Keep a copy somewhere easy to find. Some people put it on their phone, tape it inside a cabinet, or share it with a close family member. The plan only works if you can access it when you need it.
Support Their Treatment Without Controlling It
Consistent treatment, typically a combination of medication and therapy, is the foundation of stability for most people with bipolar disorder. Your role is to support that treatment, not manage it. There’s an important difference.
Supporting treatment looks like offering to drive them to appointments, helping them set up a medication reminder system if they ask, or gently noting if you observe side effects they might not be aware of. It does not look like counting pills, interrogating them about whether they took their medication, or making treatment decisions on their behalf. Adults need to own their treatment to stay engaged with it.
One of the trickiest dynamics is when someone feels good and wants to stop medication. This is extremely common, partly because mania can feel productive or euphoric, and partly because many medications have side effects that are genuinely unpleasant. If this comes up, resist the urge to lecture. Instead, encourage them to talk to their prescriber before making any changes. You can share your own observations about how they’ve been doing on treatment, but ultimately the decision is theirs to navigate with their clinician.
Set Boundaries to Protect Yourself
Supporting someone with bipolar disorder is emotionally demanding, and you cannot do it well if you’re running on empty. Boundaries aren’t selfish. They’re structural. They keep the relationship sustainable.
Start by identifying what you need to function: enough sleep, regular meals, time for exercise, connection with your own friends, and activities that recharge you. Then build those needs into your routine with clear, kind communication. That might sound like: “I need 20 minutes three times a day to eat in quiet so I can show up for you the rest of the time.” Or: “My soul needs some recharging. Is there a window of a couple hours this week when you won’t need my help so I can go for a hike?”

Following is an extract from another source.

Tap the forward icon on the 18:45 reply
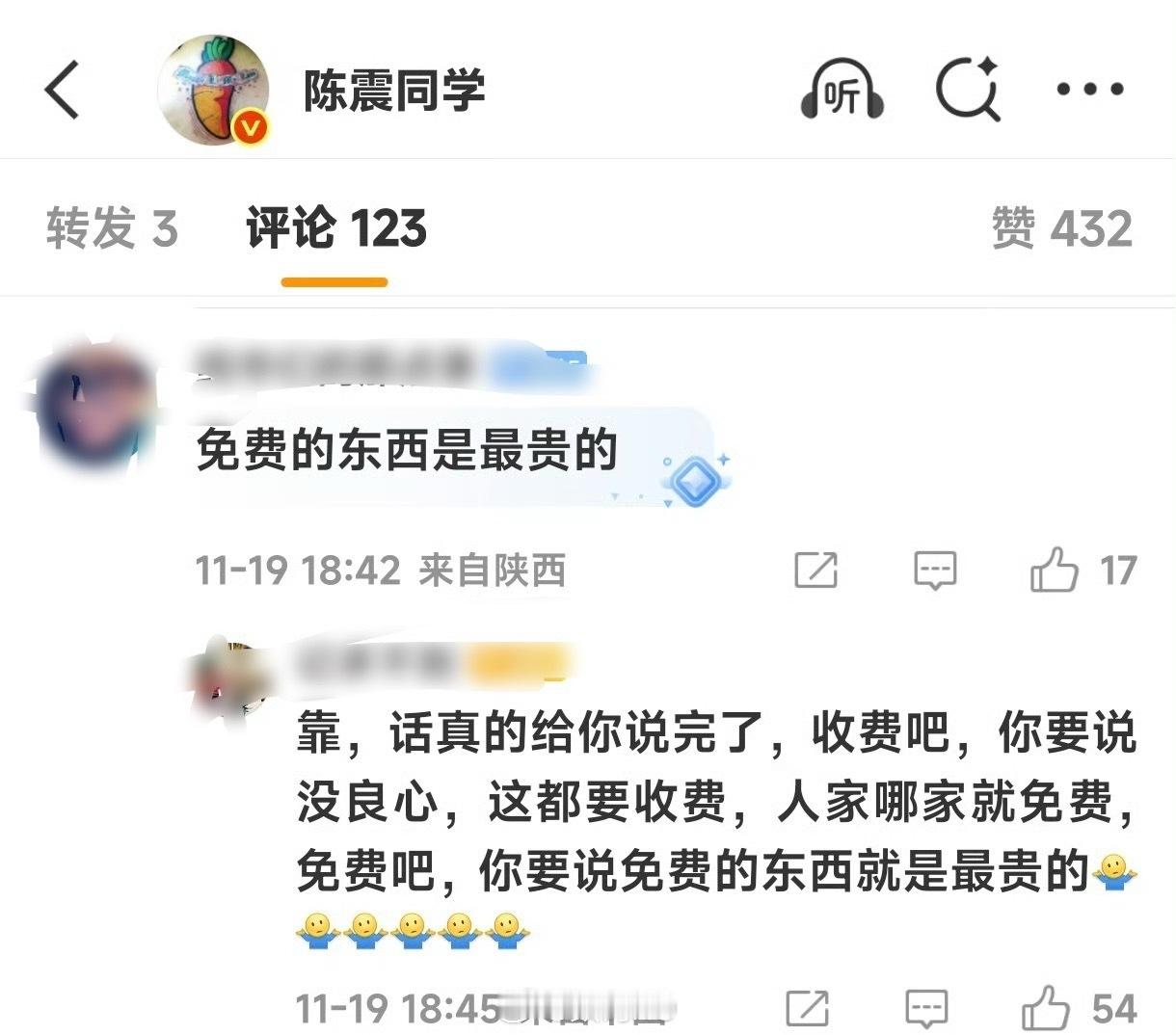1176x1035 pixels. pyautogui.click(x=808, y=1008)
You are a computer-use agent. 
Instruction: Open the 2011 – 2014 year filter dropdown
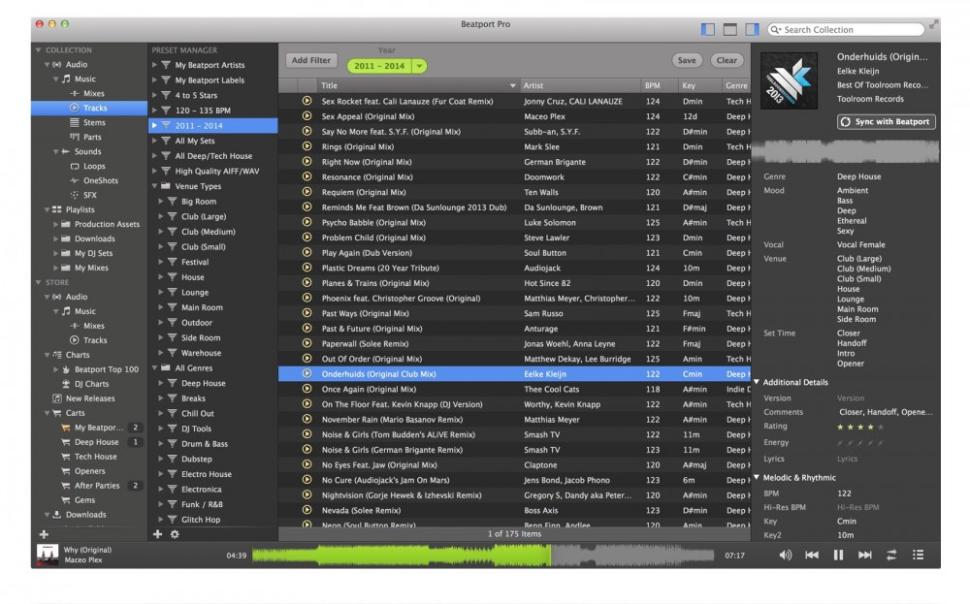click(420, 66)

Financial boundaries matter too. If manic spending has been an issue, it’s reasonable to protect shared accounts or decline to cover impulsive purchases. You can do this with compassion: “I love you, and I’m not going to enable something that hurts you when you’re stable.”

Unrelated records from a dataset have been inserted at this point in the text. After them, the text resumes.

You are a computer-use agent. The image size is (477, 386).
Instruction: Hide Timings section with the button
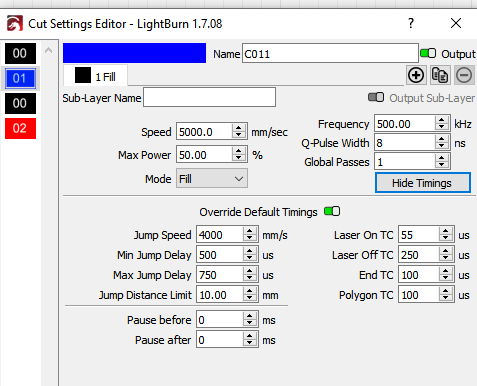point(423,183)
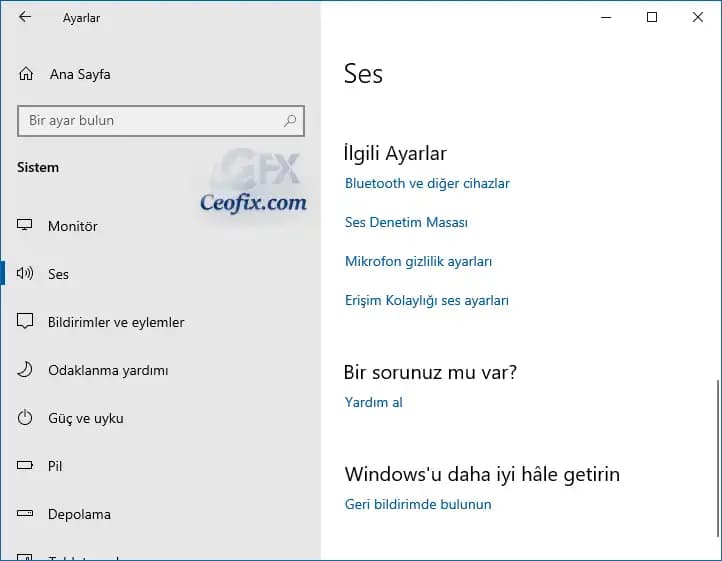Click the Ses speaker icon
The height and width of the screenshot is (561, 722).
click(26, 274)
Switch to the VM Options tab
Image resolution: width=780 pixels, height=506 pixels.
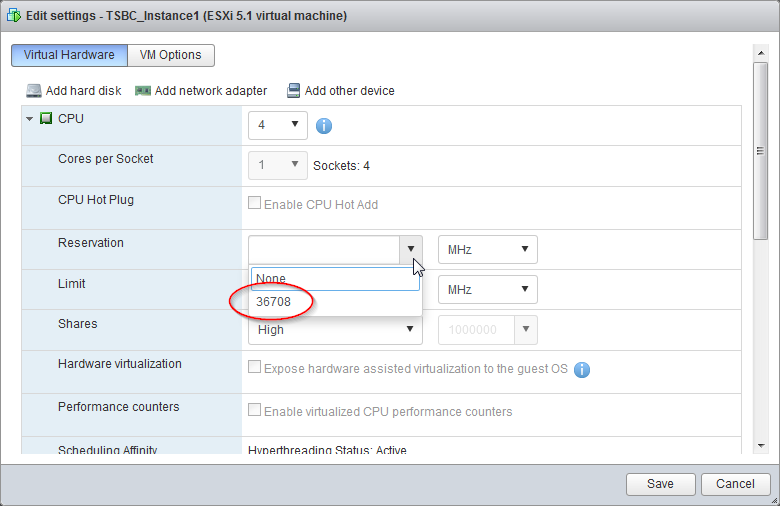coord(170,55)

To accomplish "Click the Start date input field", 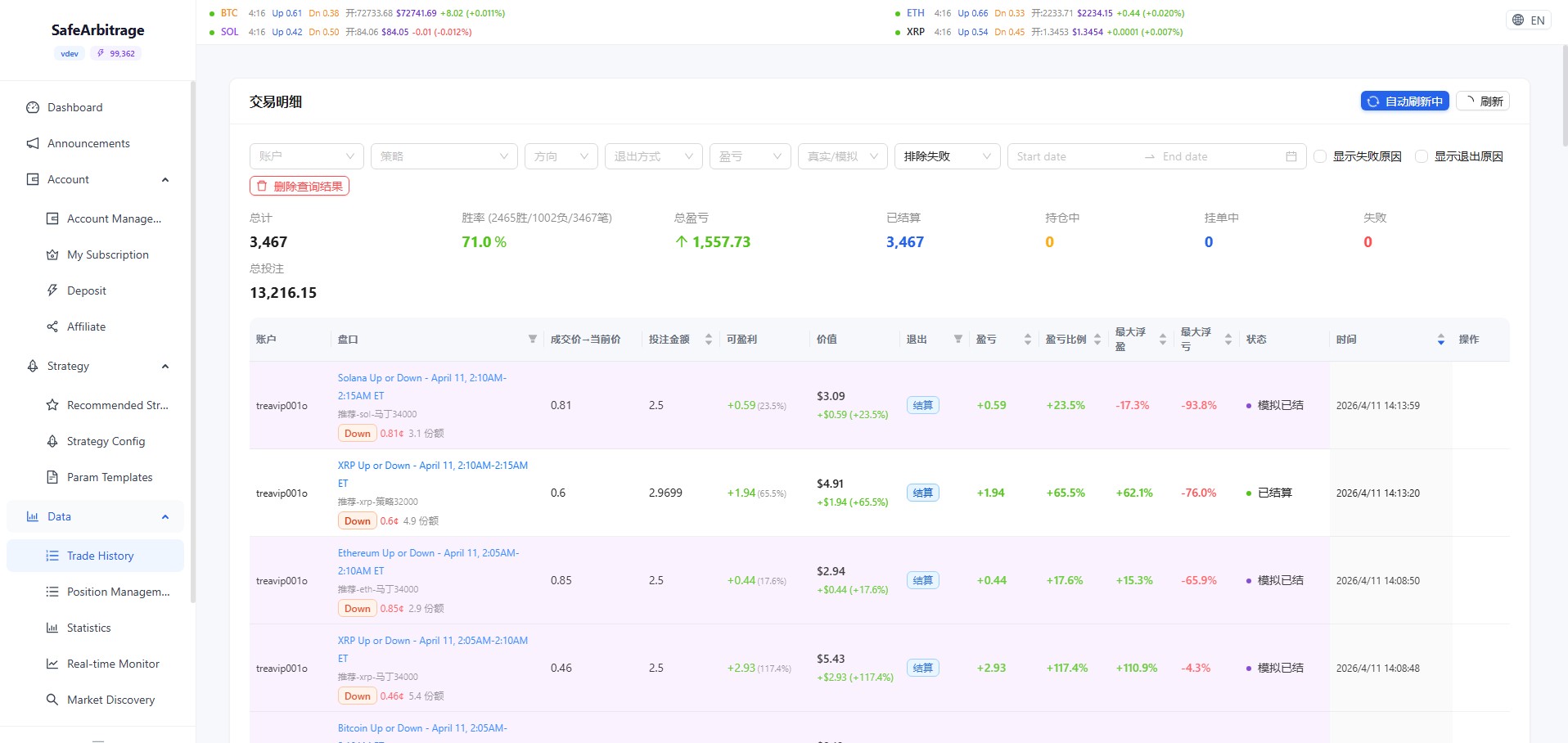I will [1072, 156].
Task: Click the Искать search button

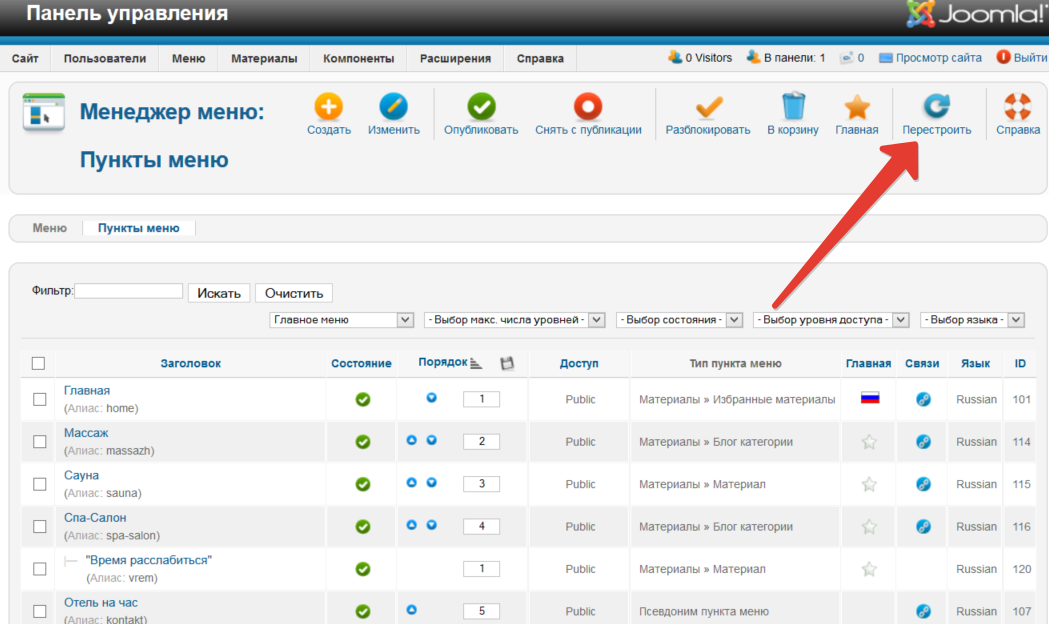Action: pyautogui.click(x=219, y=293)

Boundaries also mean being honest with yourself about what you can and can’t handle. You are not a therapist, a crisis hotline, or a psychiatric nurse. You are one person in what should be a wider circle of support.
Take Care of Yourself
Caregiver burnout is real and common. When someone you love is in crisis, your own needs tend to shrink into the background until they start showing up as insomnia, irritability, anxiety, or resentment. That resentment, in particular, is a signal that your boundaries have eroded, not a sign that you’re a bad person.

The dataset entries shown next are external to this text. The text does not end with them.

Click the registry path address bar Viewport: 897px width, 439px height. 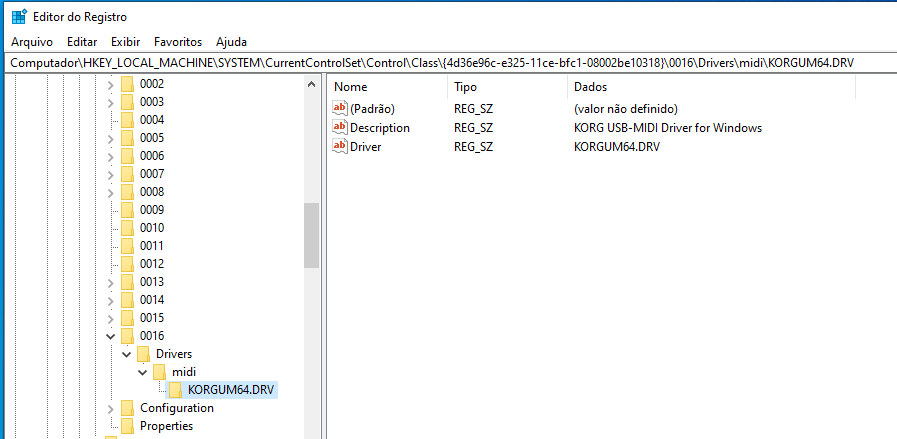tap(448, 63)
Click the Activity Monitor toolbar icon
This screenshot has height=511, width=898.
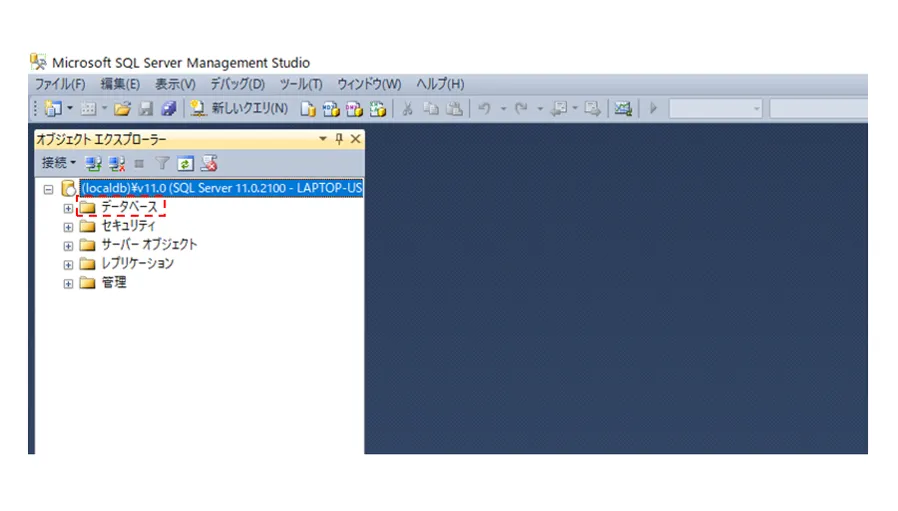pyautogui.click(x=623, y=109)
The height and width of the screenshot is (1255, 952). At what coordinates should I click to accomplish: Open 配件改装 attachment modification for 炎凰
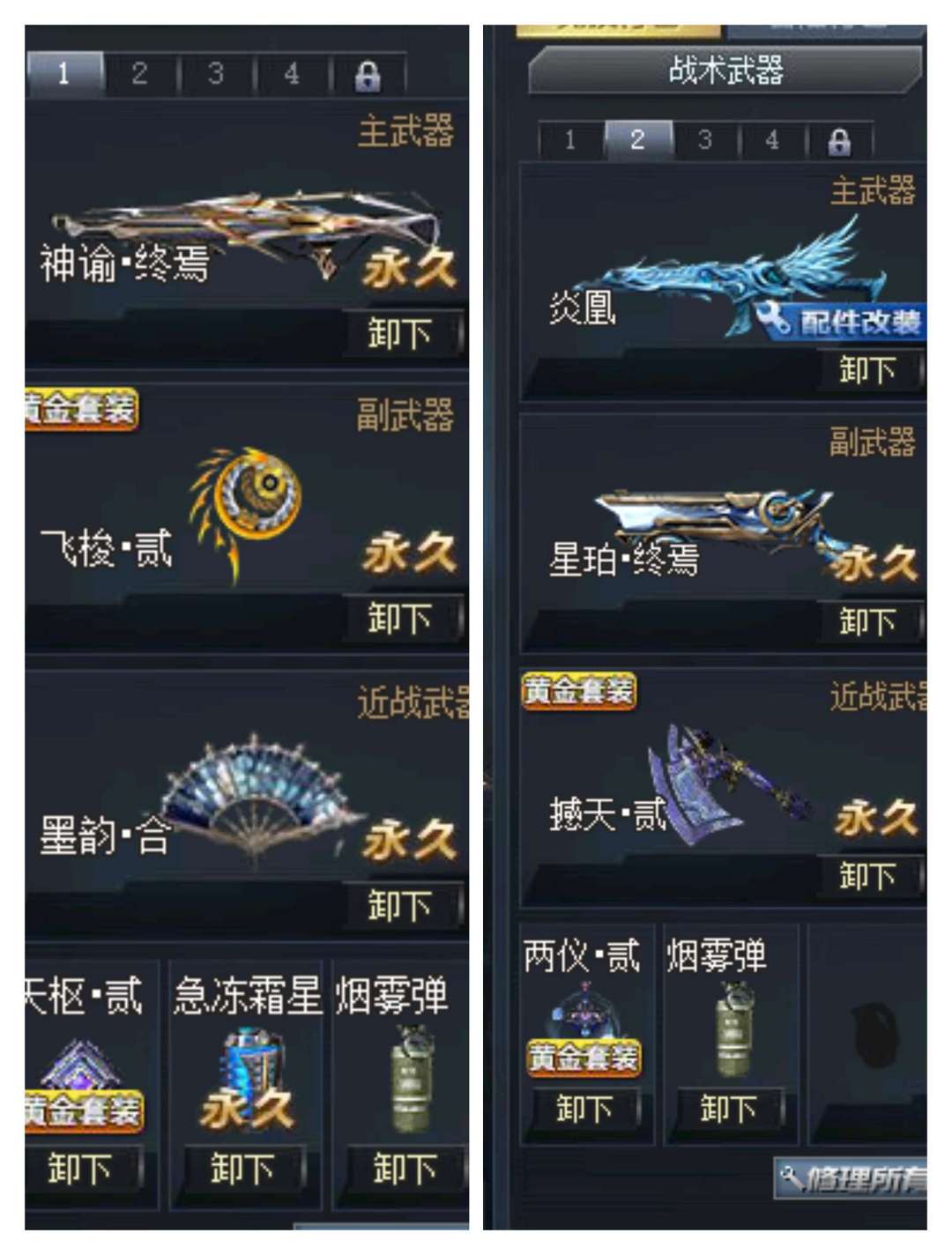[841, 322]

Organizations like the National Alliance on Mental Illness (NAMI) offer free family support groups in communities across the country, specifically designed for people in your situation. The Depression and Bipolar Support Alliance (DBSA) runs similar programs. These groups provide a space to talk openly with people who understand what it’s like, and many supporters describe them as the single most helpful resource they’ve found. You can search for local chapters on either organization’s website.
Individual therapy for yourself is also worth considering. A therapist can help you process the grief, fear, and exhaustion that come with loving someone whose illness you can’t fix. You don’t need a diagnosis to benefit from having your own support system in place.